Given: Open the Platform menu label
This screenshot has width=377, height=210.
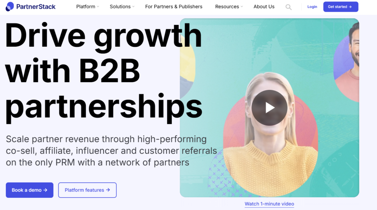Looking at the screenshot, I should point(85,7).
▬▬▬▬▬▬▬▬▬▬
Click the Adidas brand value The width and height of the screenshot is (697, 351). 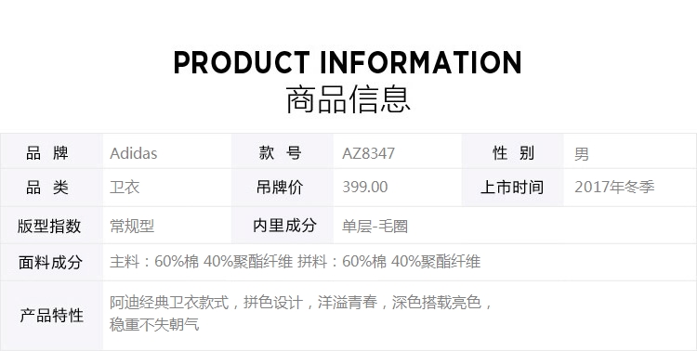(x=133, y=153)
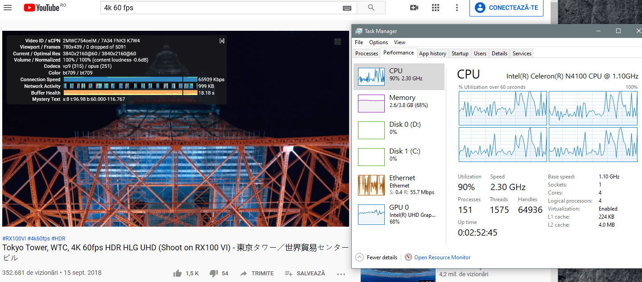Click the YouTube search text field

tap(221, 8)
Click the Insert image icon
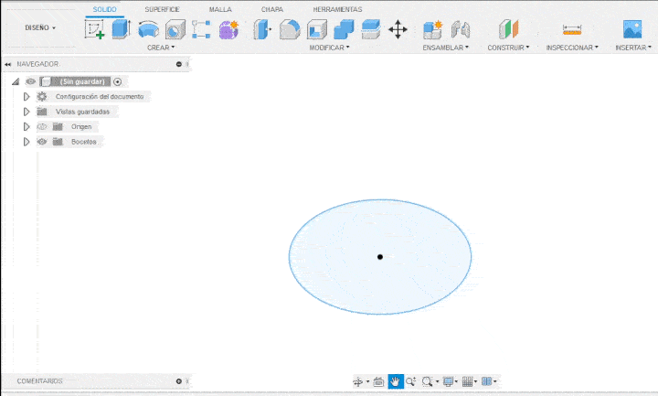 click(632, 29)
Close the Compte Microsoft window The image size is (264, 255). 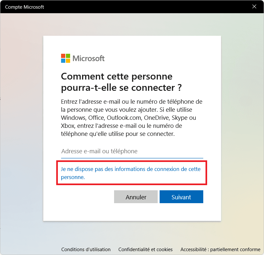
▬▬▬▬▬▬▬▬▬▬
Task brief ▸
Beginning at the line above that contains "Click the Insert image icon", repeat each line exactly through the one that contains "Close the Compte", and leave out the pictures.

Your solution ▸
Click the Insert image icon
 click(632, 29)
Close the Compte Microsoft window The image size is (264, 255). 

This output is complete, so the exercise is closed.